A uczta Pana jest niezwykła. To nie tylko posiłek, ale okazanie człowiekowi, że Bóg chce być jego przyjacielem, chce wszystkim się z nim podzielić i chce dla nas tylko tego, co najlepsze. Przy stole Pana w ostateczności zasiedli „kalecy, biedni i ułomni”. Ludzie ci byli totalnie zaskoczeni tym zaproszeniem, ale taka właśnie jest Boża miłość. Gospodarz poleca swym sługom, by ich obmyli, przyodziali w odpowiednie szaty, a potem sam zaprasza do suto zastawionego stołu, mówiąc: „Pójdzie, bo wszystko jest gotowe”. Wszyscy otrzymujemy łaskę od Boga, choć na nią nie zasługujemy. To spotkanie z Bożą łaską sprawia w nas wielkie zmiany. Od Pana uczymy się nawzajem dbać o siebie i akceptować, okazując sobie Bożą miłość. Nie ma tu już miejsca na dumę, postrzeganie innych jako mniej wartościowych, gorszych od nas. A przy tym wszystkim Pan wyposaża nas do codziennego życia w tym świecie, jest dla nas wsparciem, otacza swym błogosławieństwem, daje dobre myśli, napełnia serca nadzieją i pokojem. Czy z tego wszystkiego skorzystamy, zależy wyłącznie od nas samych. Nikt przecież na siłę nie zmusza nas do ucztowania w Bożym Królestwie. Mamy wybór. Podejmijmy więc właściwą decyzję.
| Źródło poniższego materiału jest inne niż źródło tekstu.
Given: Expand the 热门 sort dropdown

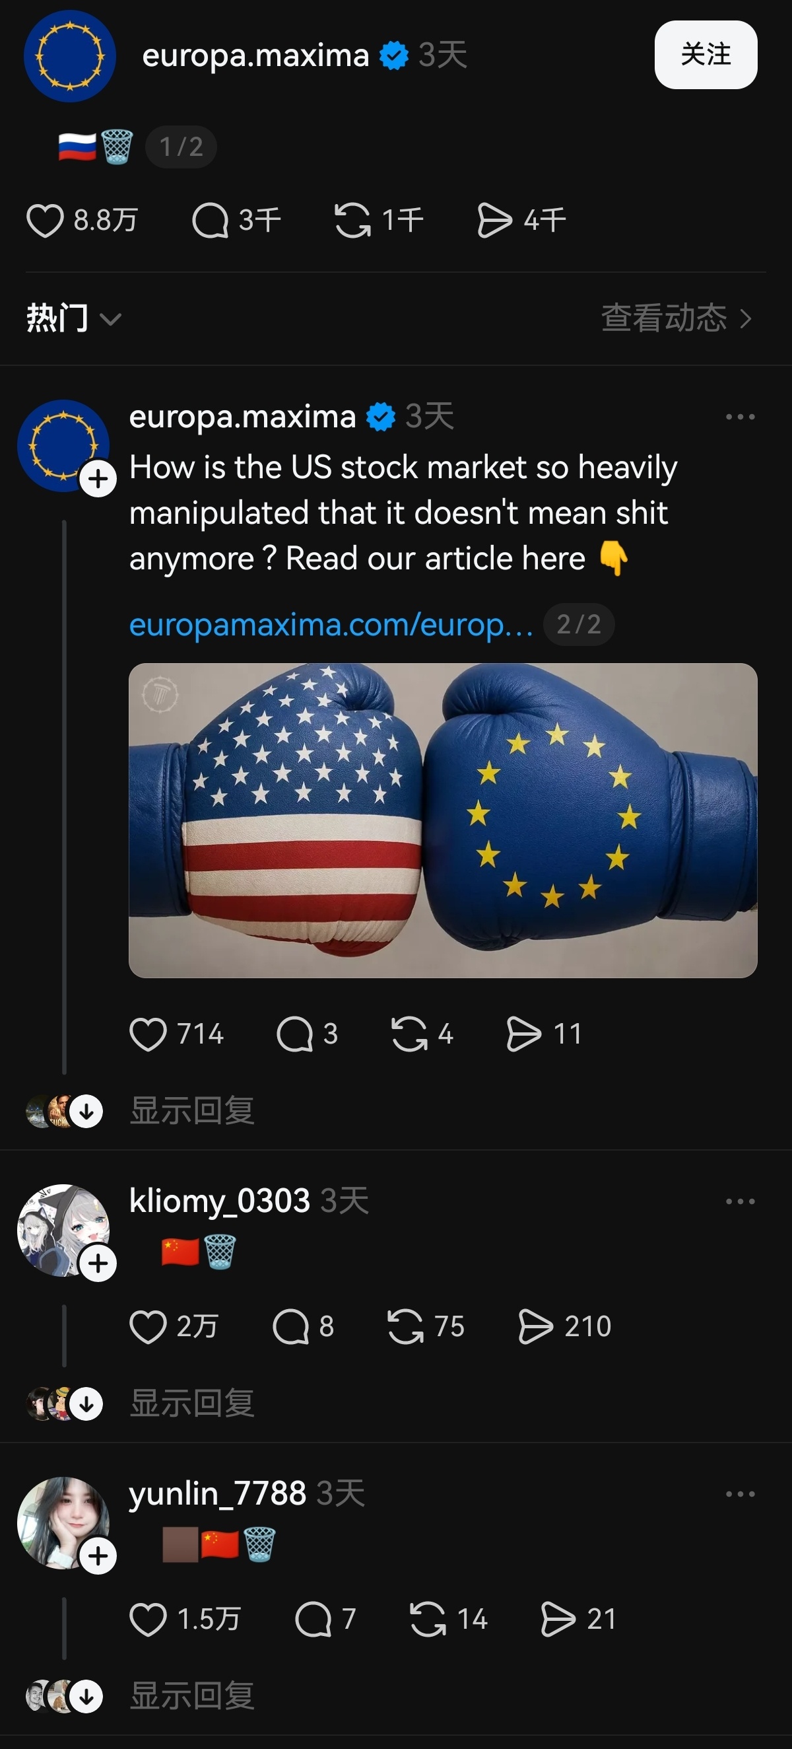Looking at the screenshot, I should (x=73, y=318).
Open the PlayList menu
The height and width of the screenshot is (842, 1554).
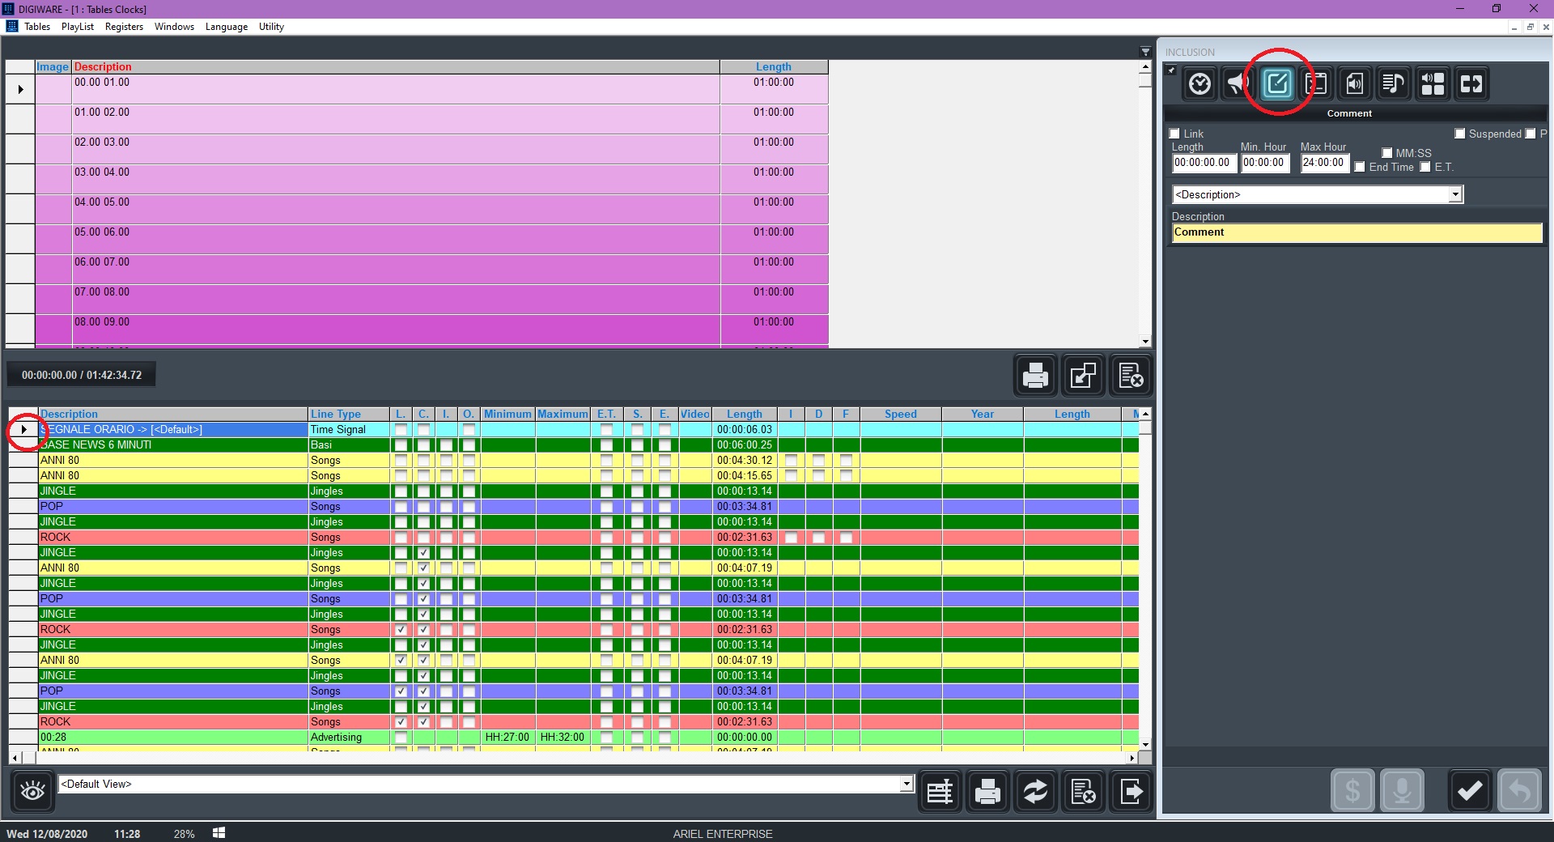pos(78,27)
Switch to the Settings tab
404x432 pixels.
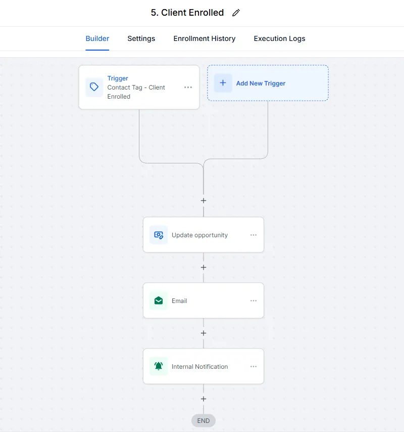(x=141, y=38)
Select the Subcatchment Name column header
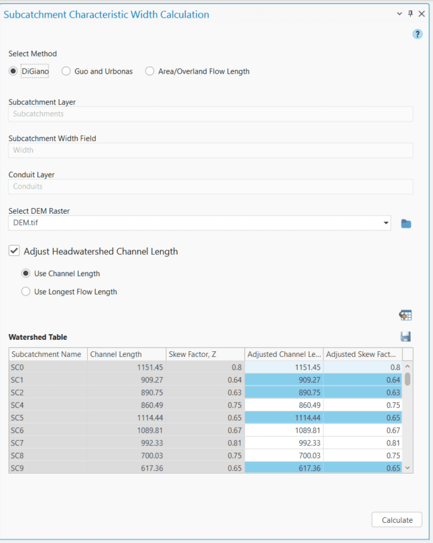Viewport: 433px width, 543px height. tap(47, 354)
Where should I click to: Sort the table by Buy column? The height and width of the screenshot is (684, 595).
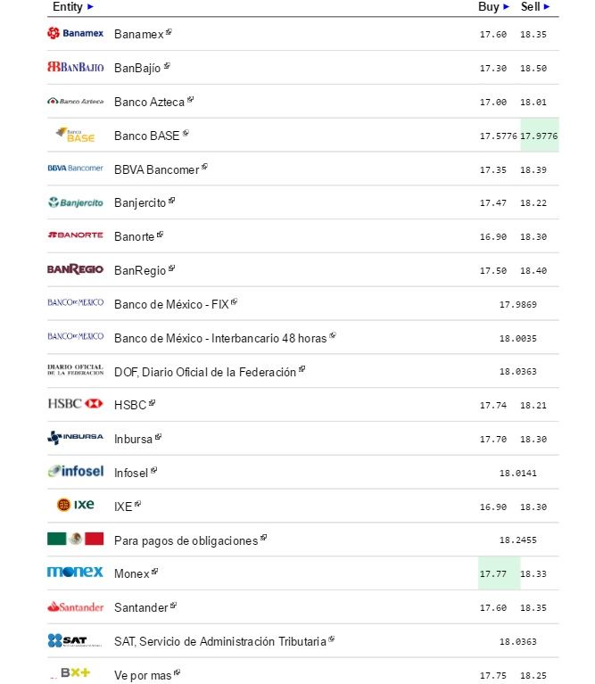click(507, 7)
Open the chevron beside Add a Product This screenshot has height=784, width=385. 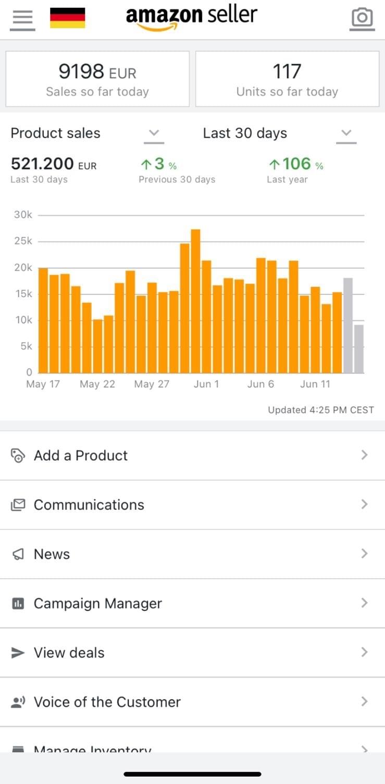pos(364,455)
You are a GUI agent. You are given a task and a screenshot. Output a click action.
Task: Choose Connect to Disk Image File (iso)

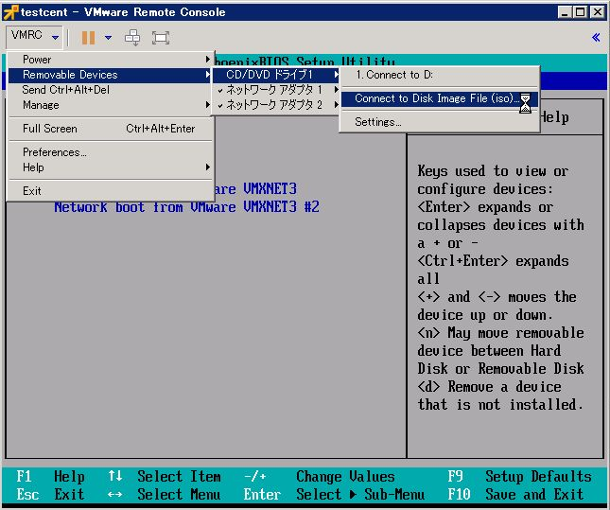(x=435, y=98)
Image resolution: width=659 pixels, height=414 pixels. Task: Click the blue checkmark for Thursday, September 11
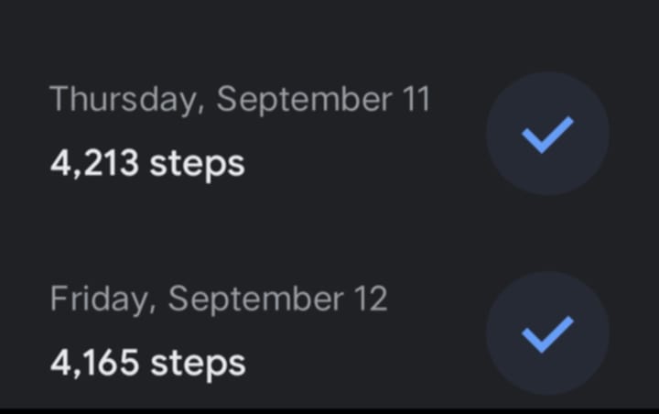(x=547, y=134)
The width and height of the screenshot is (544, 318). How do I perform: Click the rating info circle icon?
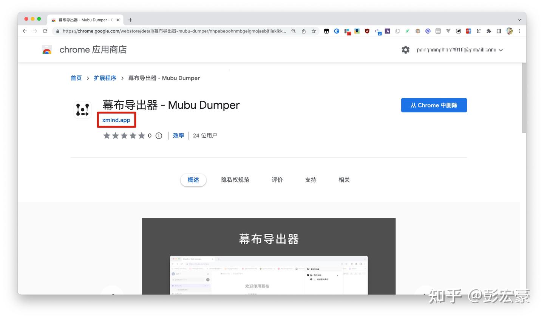[x=159, y=135]
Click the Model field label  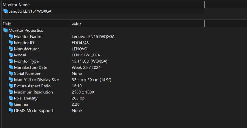(x=20, y=55)
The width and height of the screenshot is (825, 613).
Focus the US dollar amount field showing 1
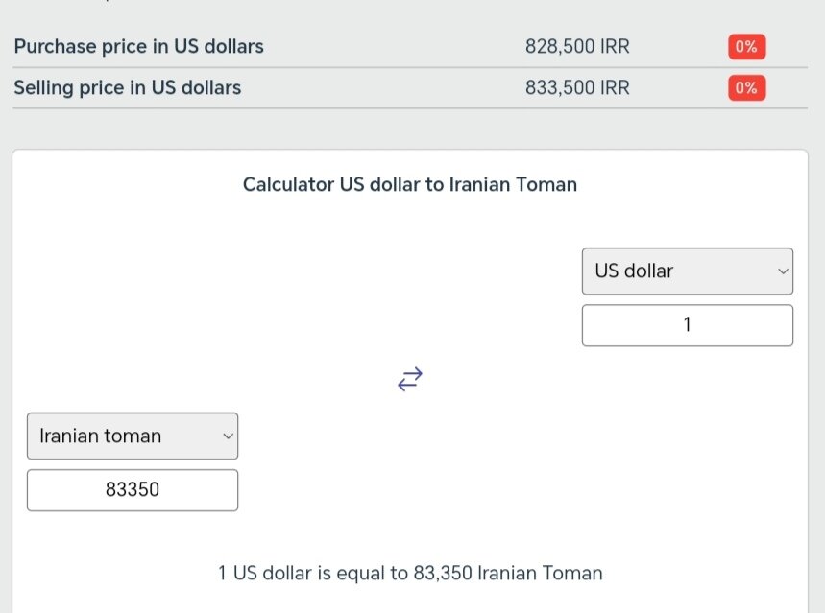pos(687,325)
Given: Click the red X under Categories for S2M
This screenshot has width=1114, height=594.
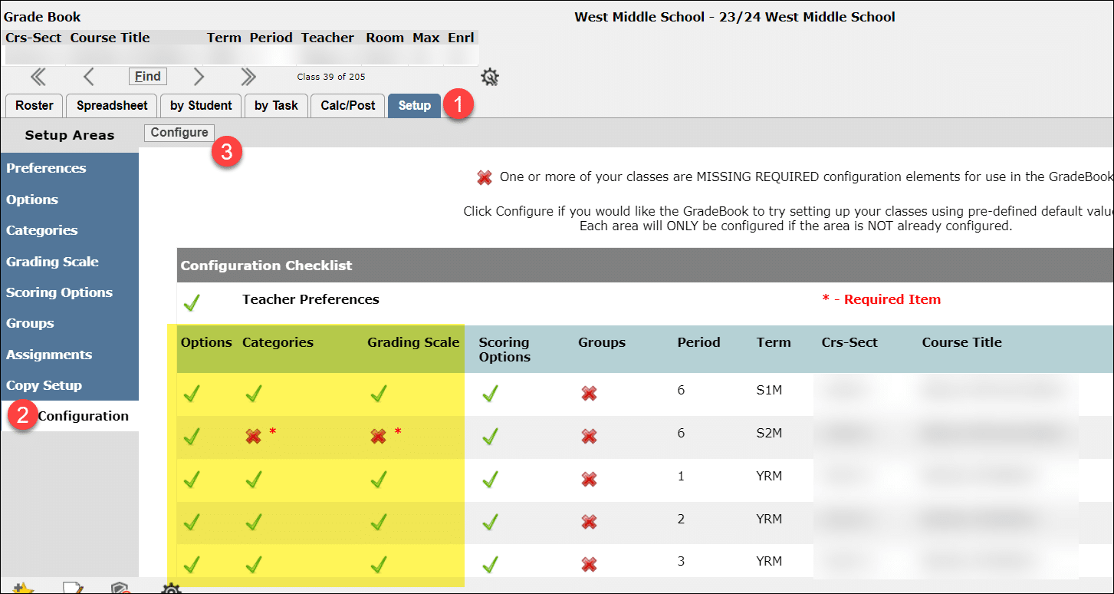Looking at the screenshot, I should [x=253, y=436].
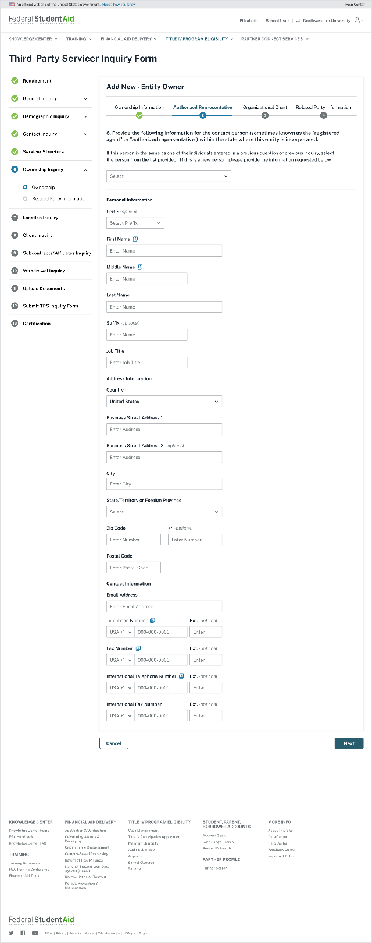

Po kazaniu złożyliśmy ofiarę, która została przekazana na rzecz pomocy kobietom i dziewczętom, które stały się ofiarami handlu ludźmi.
Druga część spotkania odbywała się w restauracji Dąbrówka w Jastrzębiu, gdzie na licznie zapełnionej sali (ponad 220 osób z parafii z Golasowic, Gołkowic, Jastrzębia, Studzionki, Pszczyny, Rybnika i Żor) mogliśmy obejrzeć prelekcję pani Anny Rakowicz poświęconą Słowenii – krajowi 15 razy mniejszemu od Polski, z populacją liczącą 2 miliony osób, bogatemu w lasy, malownicze góry, jeziora, jaskinie. Ostatni slajd to zdjęcie kobiet zapraszających do odwiedzenia ich kraju, gdzie gościnność stawiana jest zawsze na pierwszym miejscu.
Od osiemnastu lat główną inicjatorką tych miedzyparafialnych nabożeństw z okazji Światowego Dnia modlitwy jest diakon Renata Raszyk. W tym roku Pastorostwo Raszykowie przechodzą na emeryturę i przekazali inicjatywę tych spotkań następnym młodszym pokoleniom.
Z głębi serc dziękujemy za ich zaangażowanie i mamy nadzieję, że – jeśli tylko Pan pozwoli – za rok znów się spotkamy – tym razem będą wśród nas jako honorowi goście.